- McColl, Eliza R;
- Kwok, Jacinda;
- Benowitz, Neal L;
- Patten, Christi A;
- Hughes, Christine A;
- Koller, Kathryn R;
- Flanagan, Christie A;
- Thomas, Timothy K;
- Hiratsuka, Vanessa Y;
- Tyndale, Rachel F;
- Piquette‐Miller, Micheline
Prenatal tobacco use among Alaska Native (AN) women has decreased substantially over the past two decades. Previous research suggests that providing AN women with feedback regarding fetal exposure to tobacco may further promote cessation. Transporters in the placenta regulate fetal exposure to nutrients and xenobiotics, including compounds associated with tobacco use.
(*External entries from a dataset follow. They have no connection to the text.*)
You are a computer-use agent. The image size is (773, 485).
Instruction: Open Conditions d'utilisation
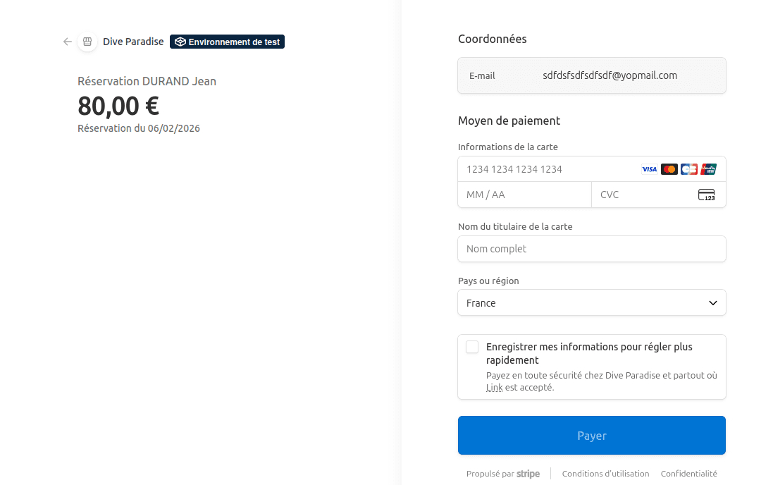point(605,474)
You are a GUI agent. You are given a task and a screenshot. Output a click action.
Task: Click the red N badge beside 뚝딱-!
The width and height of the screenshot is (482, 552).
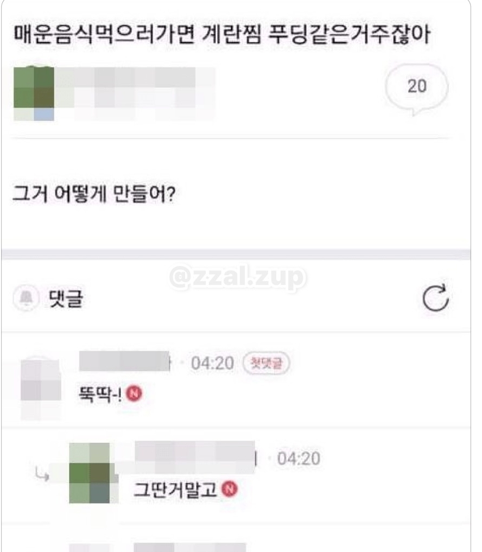tap(134, 394)
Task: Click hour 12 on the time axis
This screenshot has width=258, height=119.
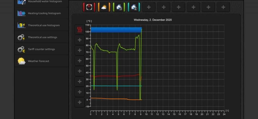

We examined whether prenatal tobacco use impacts transporter expression in the placenta, and whether this is influenced by fetal sex, degree of tobacco exposure, or transporter genotype. At delivery, we obtained placental samples from AN research participants who smoked cigarettes, used commercial chew or iqmik (oral tobacco), or did not use tobacco during pregnancy. Transporter expression was evaluated using qRT-PCR and Western blotting and tested for correlations between transcript levels and urinary biomarkers of tobacco use. The impact of BCRP/ABCG2 and OATP2B1/SLCO2B1 genotypes on protein expression was also examined. Oral tobacco use was associated with decreased P-gp and increased MRP1, MRP3, LAT1, and PMAT mRNA expression. Transcript levels of multiple transporters significantly correlated with tobacco biomarkers in maternal and fetal urine. In women carrying male fetuses, both smoking and oral tobacco were associated with decreased P-gp. Oral tobacco was also associated with decreased LAT1 in women carrying female fetuses. BCRP and OATP2B1 genotypes did not appear to impact protein expression. In conclusion, prenatal tobacco use is associated with altered expression of multiple placental transporters which differs by fetal sex. As transcript levels of multiple transporters were significantly correlated with tobacco use biomarkers, eliminating prenatal tobacco use should alleviate these changes.